By Zeenat Kassam Mitha –

According to the Chinese Zodiac Calendar, 2014 is the year of the horse. Festivities for The Lunar New Year began January 31st and carried on throughout the month of February in Fort Bend community centers, churches, grocery stores and within many familiar organizations. The Fort Bend Chamber of Commerce was one of the first to pay tribute at the Chairman’s Gala with the traditional Lion Dance on the first day of merriments.

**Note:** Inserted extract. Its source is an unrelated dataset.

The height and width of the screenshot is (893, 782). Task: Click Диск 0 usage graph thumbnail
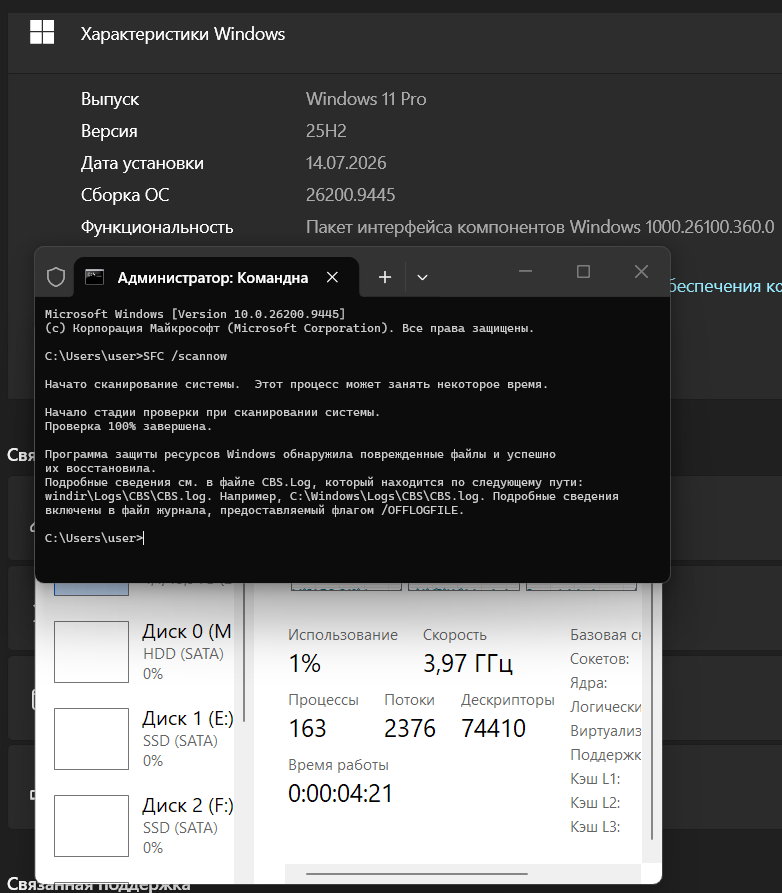(x=91, y=652)
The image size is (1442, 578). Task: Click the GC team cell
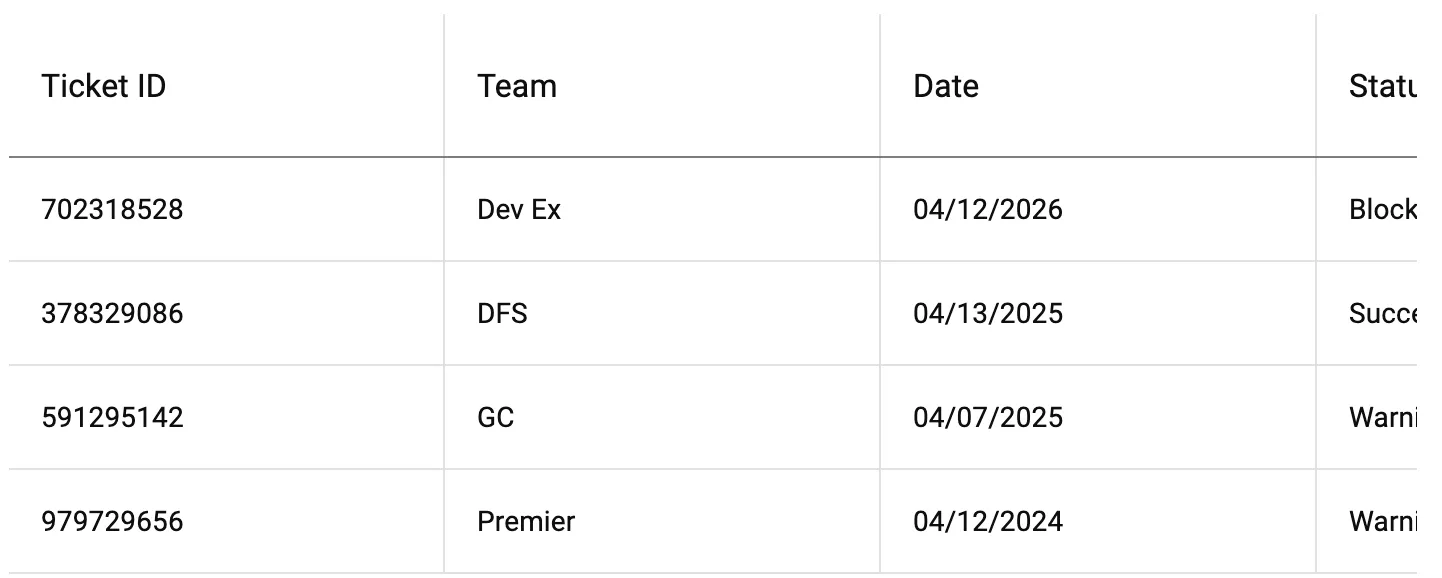coord(496,418)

Lunar New Year celebrations began more than 4,000 years ago. Each year, the date varies from January 21st to February 19th, depending on the Chinese Zodiac Calendar, which is based on a lunar year and five 12-year sub-cycles.  Many scholars believe the Chinese Zodiac originated well before Buddha’s historical birth in India around 500 BC. As per the New York Metropolitan Museum of Art, in China, the earliest portrayals of the twelve Zodiac animals show up in China in tomb ceiling paintings dated to 533 BC. Buddhism was introduced in China the first and second centuries AD, and it is said the 12 Zodiac animals became linked with Buddhism’s 12 Heavenly Generals as early as the Sui Dynasty (581 to 618).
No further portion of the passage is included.